An Inside Look: December 2011 Medicine & Science in Sports & Exercise®
The December issue of Medicine & Science in Sports & Exercise (MSSE) is available online now. ACSM members can access the journal for free – simply log in to the ACSM website and click “My ACSM.”
MSSE Editor-in-Chief Andrew J. Young, Ph.D., FACSM offers his insights into the December issue:
“There is considerable need, especially in sports and military medical communities, in understanding better how to diagnose and treat concussion or mild traumatic brain injury (mTBI). The December MSSE features a study by Len et al. in which cerebrovascular reactivity to altered arterial carbon dioxide levels was measured in uninjured control subjects and compared to changes measured in subjects who had experienced an mTBI within the past four days. Transcranial Doppler ultrasonography was used to measure blood velocity in the middle cerebral artery before and after periods of breath holding or hyperventilation. Although baseline velocities did not differ between groups, changes in middle cerebral artery velocity in response to hyper- and hypocapnia differed between mTBI subjects and uninjured control subjects. The authors suggest, and the reviewers agreed, that these findings may provide a basis for development of methods to monitor cerebrovascular reactivity impairments following mTBI, and potentially to assess recovery status.
“Also featured in this month’s MSSE is an interesting article by Jenkins and Hagberg who investigated the degree to which a six-month endurance exercise training program could, independently from diet changes and/or weight loss, reverse abnormal glucose metabolism in prediabetic individuals sufficiently to enable them to maintain normoglycemia.
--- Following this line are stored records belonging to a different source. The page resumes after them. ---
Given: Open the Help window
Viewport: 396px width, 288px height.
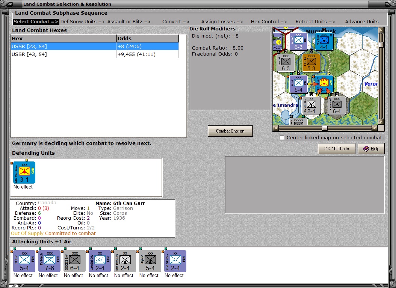Looking at the screenshot, I should click(371, 149).
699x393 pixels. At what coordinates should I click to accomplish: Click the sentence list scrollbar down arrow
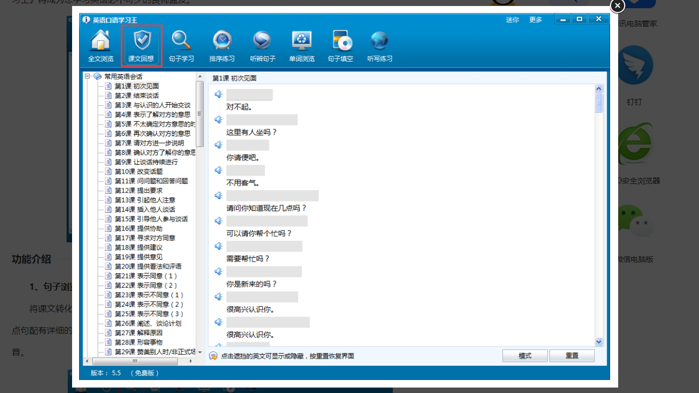click(599, 342)
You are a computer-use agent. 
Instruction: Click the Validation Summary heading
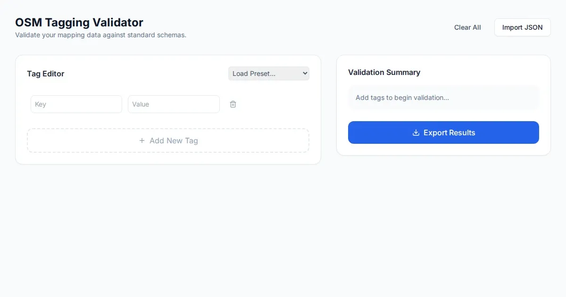[x=384, y=72]
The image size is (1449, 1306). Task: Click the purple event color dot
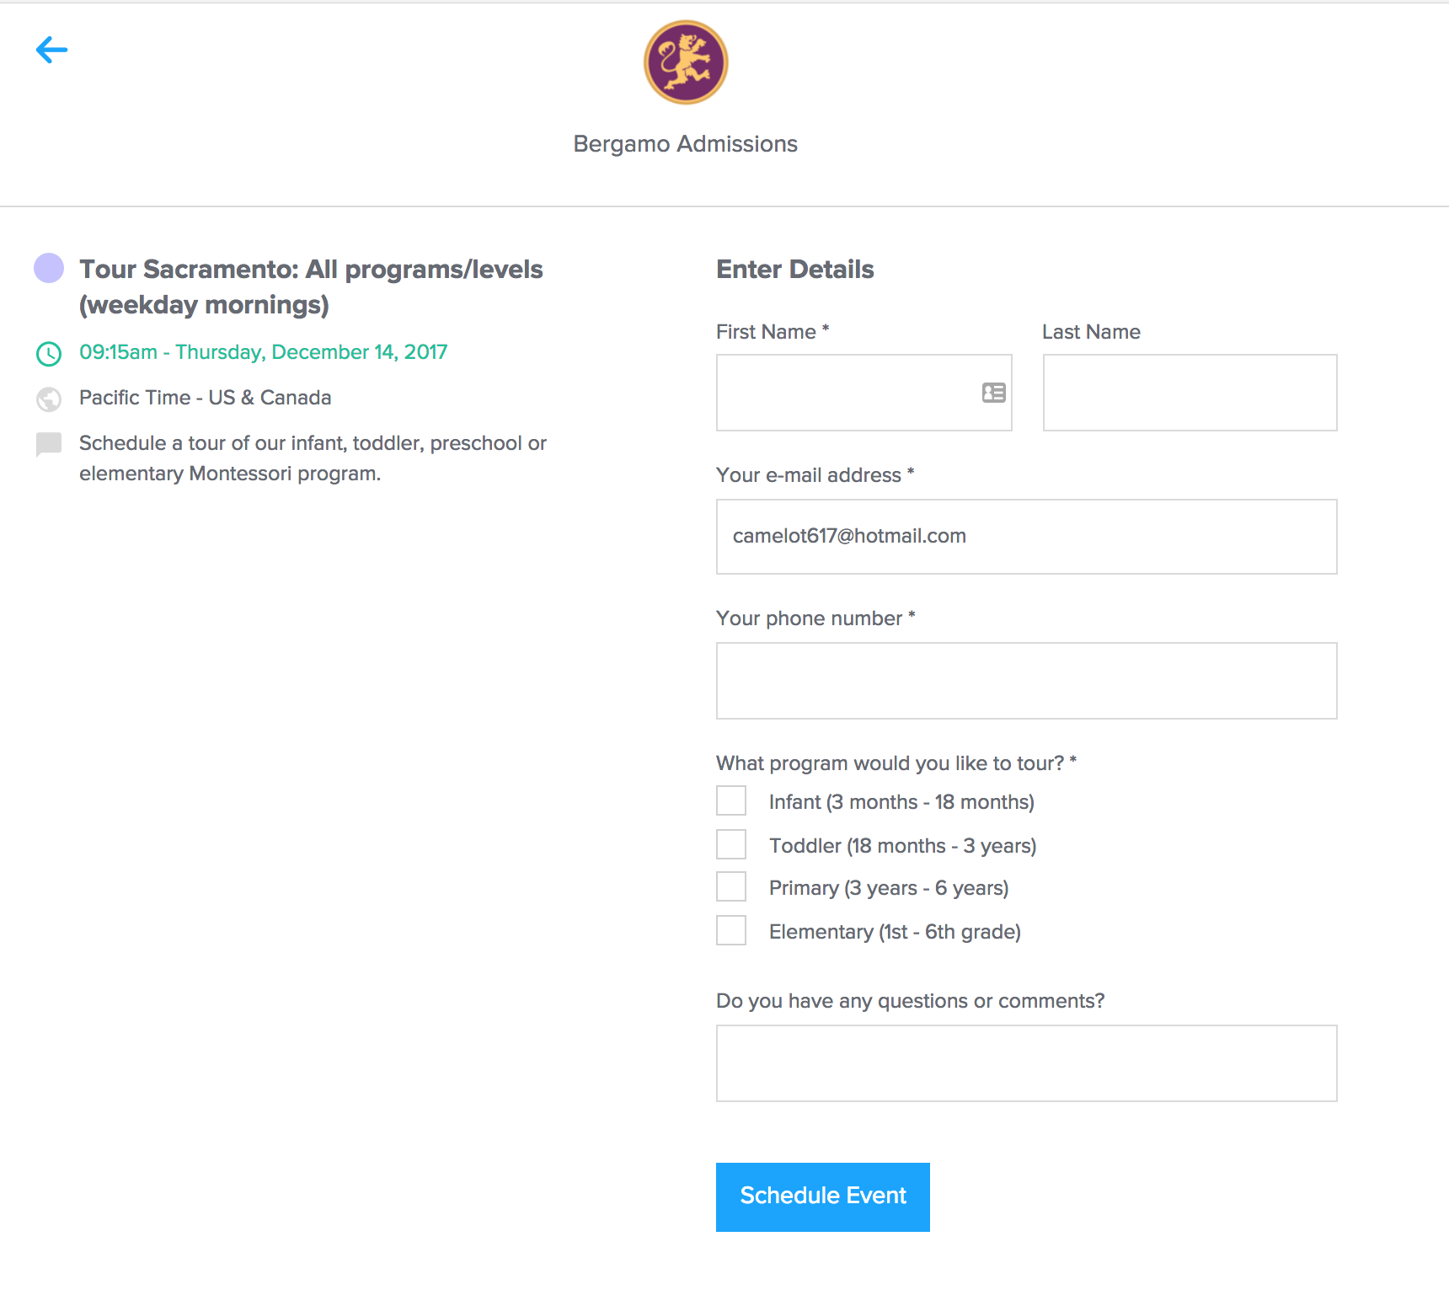49,268
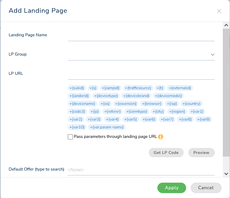Click the scrollbar down arrow
Viewport: 230px width, 198px height.
click(x=226, y=174)
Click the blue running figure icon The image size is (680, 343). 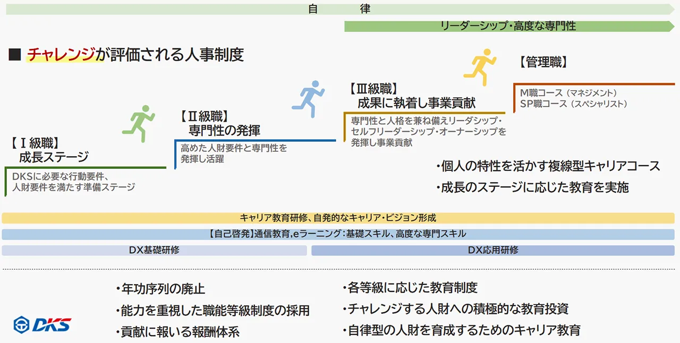308,99
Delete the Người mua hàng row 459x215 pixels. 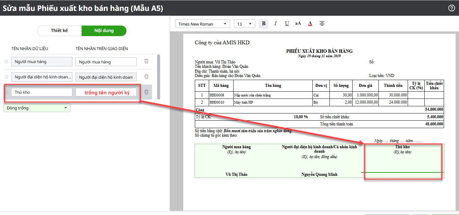pos(146,61)
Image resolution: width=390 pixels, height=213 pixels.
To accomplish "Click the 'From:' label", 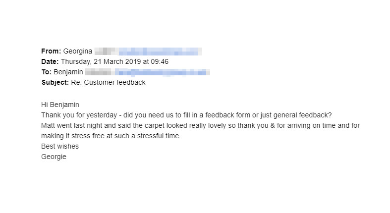I will click(x=52, y=51).
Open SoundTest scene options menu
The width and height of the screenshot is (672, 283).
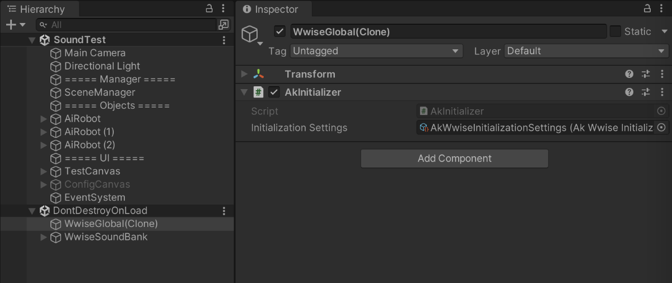[224, 40]
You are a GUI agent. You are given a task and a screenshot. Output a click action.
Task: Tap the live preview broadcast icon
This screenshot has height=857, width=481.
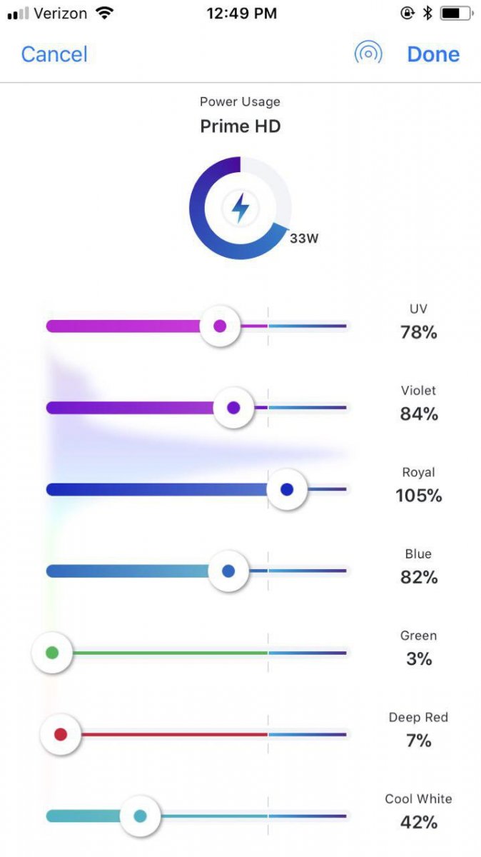[368, 54]

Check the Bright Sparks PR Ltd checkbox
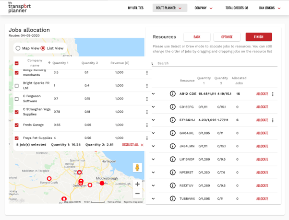[17, 86]
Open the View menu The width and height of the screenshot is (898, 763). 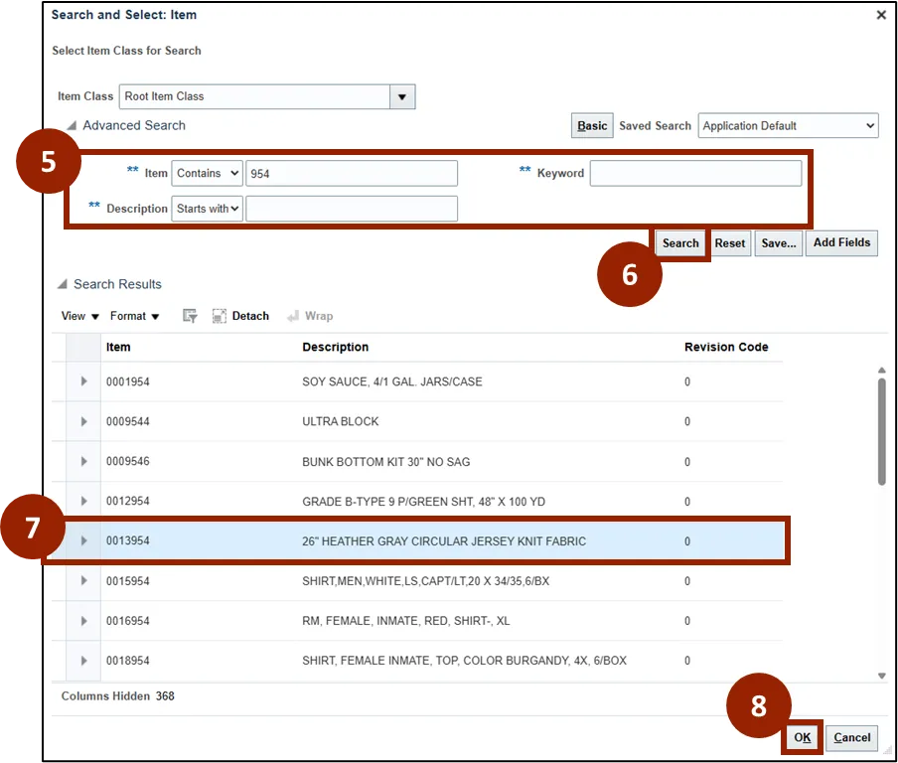click(80, 316)
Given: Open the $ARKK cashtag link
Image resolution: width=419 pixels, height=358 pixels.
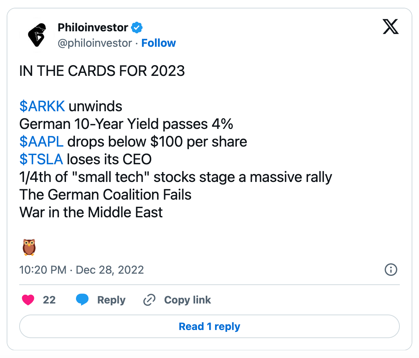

The authors observed that the prediabetic subjects did experience more pronounced changes in blood glucose regulation than experienced by normoglycemic subjects completing the same training program. However, training did not completely eliminate differences in glucose regulation between the prediabetic and normoglycemic groups, although prediabetes appeared to be completely reversed in some subjects who achieved normoglycemia following endurance training.
“For our sports-performance scientists, MSSE this month features an article by Angus and Waterhouse describing a new modeling method to study pacing strategy during endurance running. The authors believe that their method is easily employed, and use of this approach may provide new insights into fatigue development of athletes under real, competitive conditions.
“Although interest in assessing effects of and recovery from sports-associated mTBI has increased recently, MSSE has published quite a few papers over the years in which effects of sport-related mTBI and their persistence following injury have be documented and discussed. This month, to complement the new paper by Len et al., I am featuring one of the earliest and most cited articles from our archives on this subject, "The effects of closed-head injury on postural sway," by Ingersoll and Armstrong [Med Sci Sports Exerc. 1992; 24(7): 739-743]. In that article, the authors report data consistent with a progressive "dose-response" relationship between severity of mTBI and indices of degraded postural-sway control during a standardized test protocol, but what really caught my attention was that all of the injured were at least one year past the injury, and in many cases several years.”